Dopo due anni torna a crescere ad aprile il credito accordato a famiglie e imprese dal sistema bancario.

L'ammontare dei prestiti, si legge nel rapporto mensile dell'Abi, ha registrato ad aprile un aumento dello 0,3% rispetto allo stesso periodo del 2024, in quella che è la prima crescita da marzo 2023.

Nulla invece la variazione su marzo 2025, quando i prestiti alle imprese erano diminuiti dell'1,1% e quelli alle famiglie erano cresciuti dell'1,1%.

Ad alimentare la crescita è stata la domanda delle famiglie "positiva" da "diversi mesi", ha evidenziato il vice direttore generale vicario dell'Abi, Gianfranco Torriero, mentre resta "negativa" quella delle imprese: "sicuramente c'è una dinamica in attenuazione ma comunque la domanda di finanziamento" da parte del tessuto produttivo "permane ancora particolarmente debole".

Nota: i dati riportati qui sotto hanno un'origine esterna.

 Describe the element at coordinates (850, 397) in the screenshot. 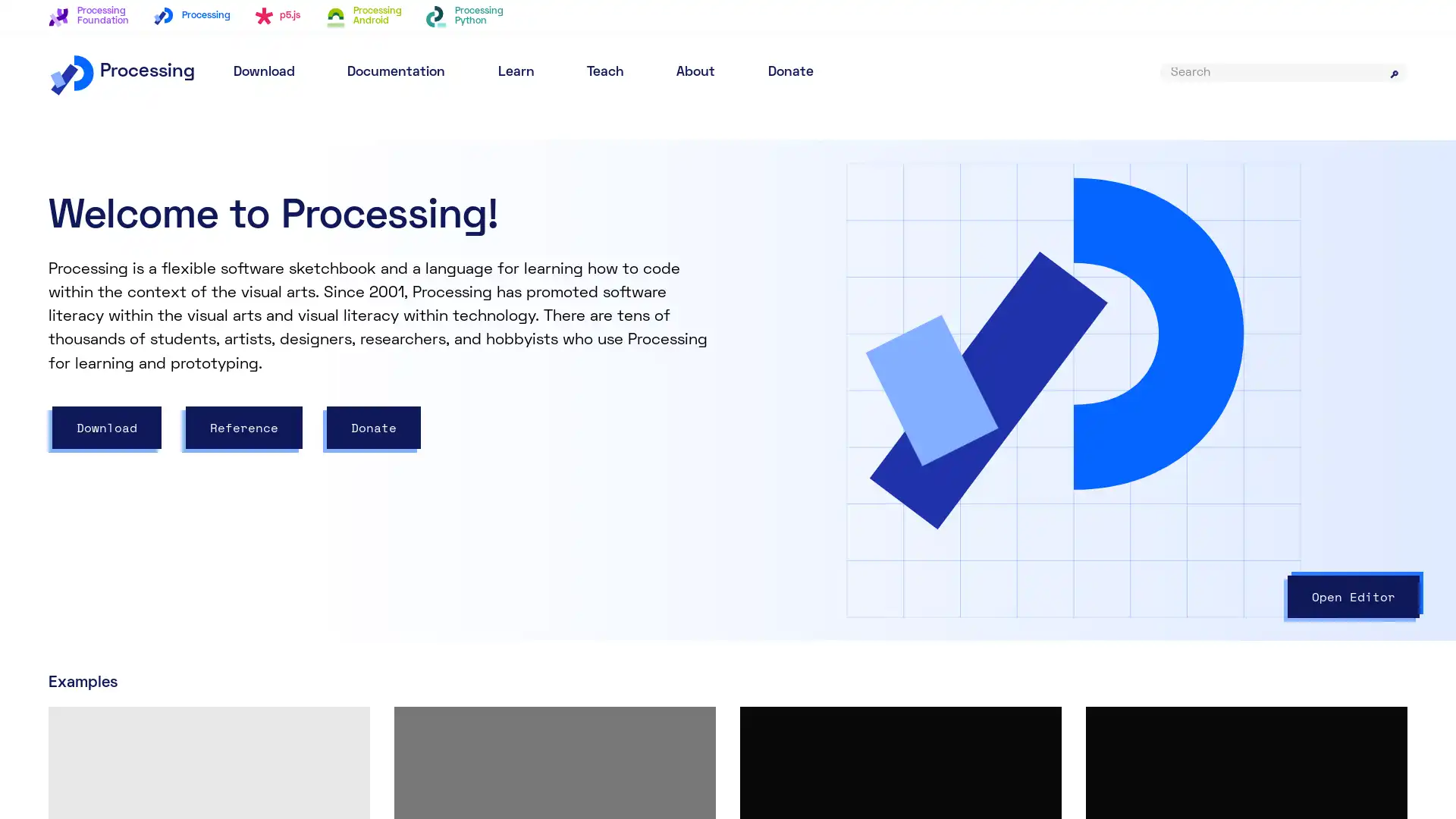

Ad aprile è tornato a salire il costo dei mutui, con il tasso medio sui nuovi finanziamenti per l'acquisto di abitazioni cresciuto al 3,29%, in aumento di 15 punti base rispetto al 3,14% di aprile, risentendo dell'incremento del tasso Irs registrato a marzo mentre è sceso dal 3,92% al 3,82% il tasso medio sui nuovi prestiti alle imprese.